Input material:
================

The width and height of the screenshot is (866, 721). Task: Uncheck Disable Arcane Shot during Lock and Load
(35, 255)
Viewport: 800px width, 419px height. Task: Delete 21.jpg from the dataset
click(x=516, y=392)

================

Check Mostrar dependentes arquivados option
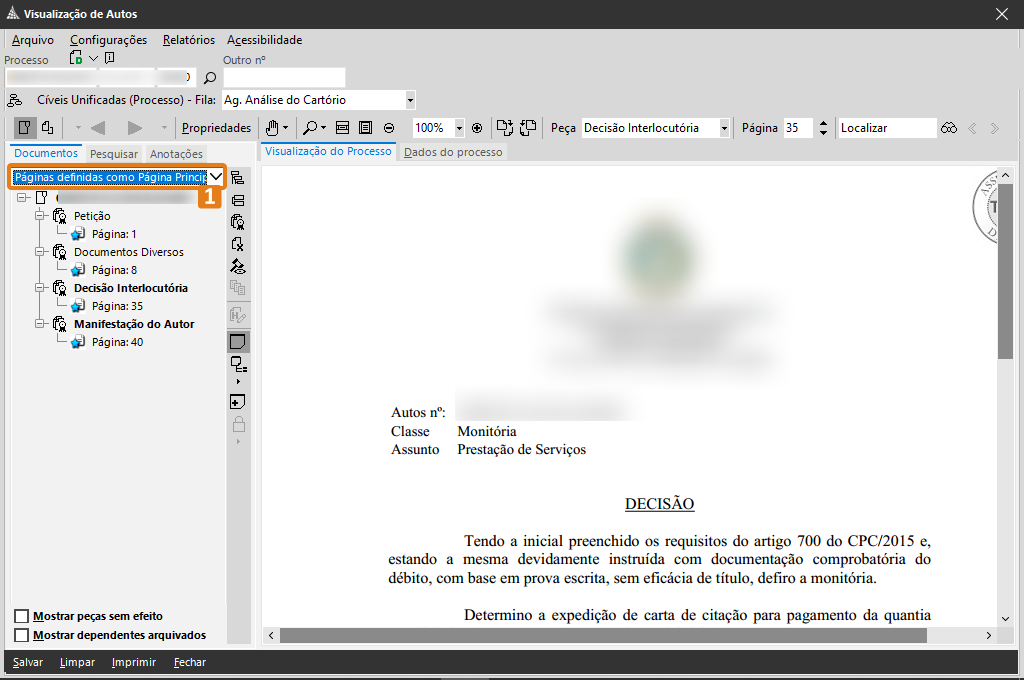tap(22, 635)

================

Copy the lines from the one containing "The width and" through the one containing "click(x=516, y=392)", reproducing them exactly.

The width and height of the screenshot is (866, 721). Task: Uncheck Disable Arcane Shot during Lock and Load
(35, 255)
Viewport: 800px width, 419px height. Task: Delete 21.jpg from the dataset
click(x=516, y=392)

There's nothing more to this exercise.